Kuzey Kıbrısta bu gelişmeler hiç konuşulmadı: Ama alahın her günü birileri çıkıp “Uluslar arası kararlar, hukuksal çerçeveler” lafazanlıklarını yapıyorlar! Şimdi özelikle İskoçya bağımsız referandum adımı AB içini kuşkulara soktu. Helle dün “terörist” kararı verdikleri Bask bölgesinin Eta örgütünün yeni simgesi parti ikinci gelmesiyle Bask yeniden bağımsızlık referandum yapma gücüne gelmesi de işin tuzu biberi oldu. Öyle ya; Şimdi durmadan başka ülkelerin parçalanmasına kılıf bulmakla kalmayan AB şimdi kendi içinde ayni ayrışmaya doğru gidiyor.
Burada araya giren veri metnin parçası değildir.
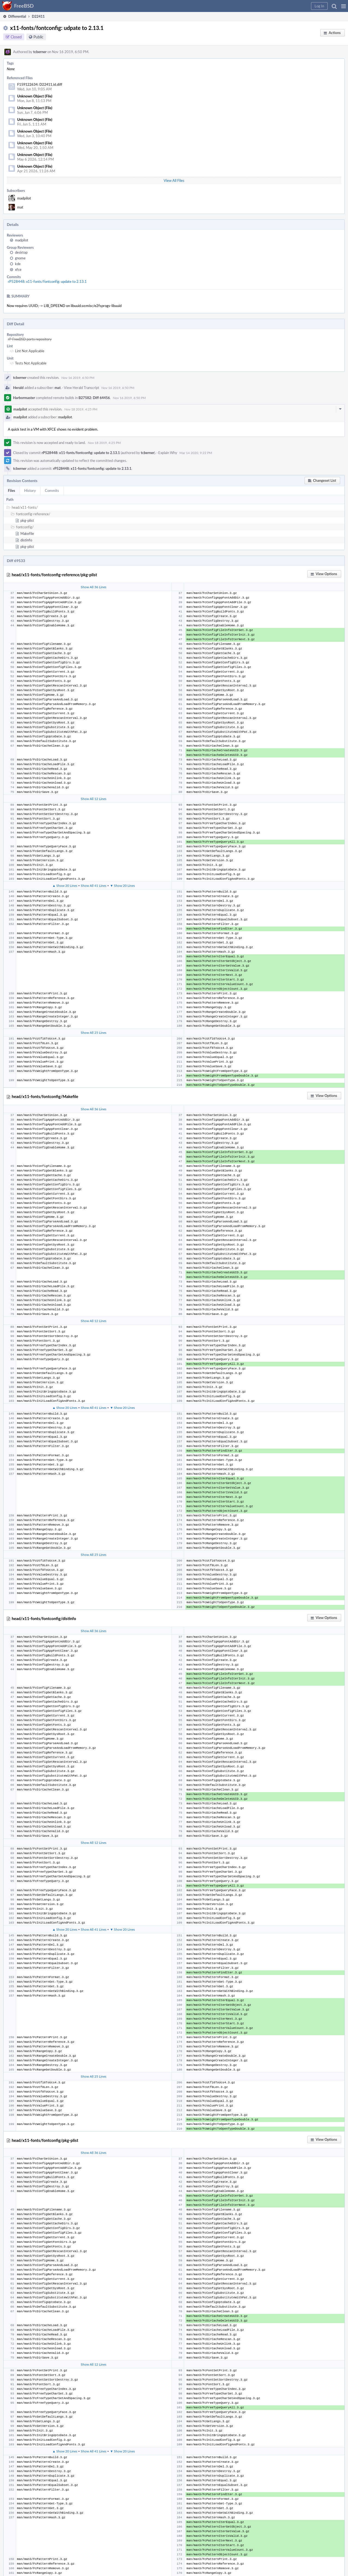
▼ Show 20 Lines (122, 885)
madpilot (24, 198)
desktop (21, 252)
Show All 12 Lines (93, 798)
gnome (20, 258)
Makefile (27, 533)
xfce (18, 269)
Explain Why (167, 452)
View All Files (174, 180)
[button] (343, 6)
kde (18, 263)
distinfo (26, 540)
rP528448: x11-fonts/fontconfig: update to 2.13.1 (47, 281)
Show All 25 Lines (93, 1032)
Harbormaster (24, 397)
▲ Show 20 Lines (64, 885)
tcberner (39, 52)
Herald (18, 387)
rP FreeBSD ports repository (30, 339)
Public (38, 36)
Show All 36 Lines (93, 587)
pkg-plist (27, 520)
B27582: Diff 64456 (94, 397)
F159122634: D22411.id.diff (39, 84)
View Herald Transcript (81, 387)
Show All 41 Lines (93, 885)
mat (20, 207)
Özelikle Kapitalist ekonomik krizle daha derinleşen dengesizlik ve yoksulaşma mikro düzeyde miliyetci ayrımları artırdı. İskoçya bunlardan ilki olarak kararı bile aldı.
AB hemen buna baskı anlamındaki önemleri düşünerek seslendirdi; ilk tepkiler Bağımsız olacak yeni ülkelerin AB içinde direk olma yerine yeniden aday halinde üye yapılma yoluyla ayrılmak istenen bölgelerin piskolojik olarak engeleme baskısı oluşuyor. İskoçlar bağımsız ama AB üyeli devlet açıklamaları bir anda olumsuz kılma adına AB çevrelerinin bir kısmı iskoçyanın bağımsız olması halinde AB üyesi değil yeniden üye olmak için aday başvuruşu kuralıyla probagandalaşan baskıyla şimdiden mesaj veriyor. Oysa Sırplara Kosova konusunda ayni AB Sırpları Kosovanın ayrımını kabulendirme yoluyla ilişkilerin düzeltilme poletikası uygulanıyordu.
Bundan etkilenme direk Kuzey Kıbrısta elbet olur. Helle de Kıbrıs cumhuriyet toprağı ile Muktesabetın uygulanmama kararları sonucu zaman ola bu bölgenin Türkiye ilhakı veya ayrı başka statü sonucu burası AB toprağı olmaktan kolayca çıkar. Zaten karar olarak Kuzey AB olsada, AB hiç uygulama olmayan kuralalrın işlemediği yer oluyor. Bunu artık dikate alın: Sırf para kapma ve burs sarhoşlukla ve seyahat kapuşaricilik alışverişten biraz siaysal gerçeklere artık gelelim: Yoksa bir çok adımda seyretme ve sora teslim olmanın sonucu çok acı ilaç olacaktır!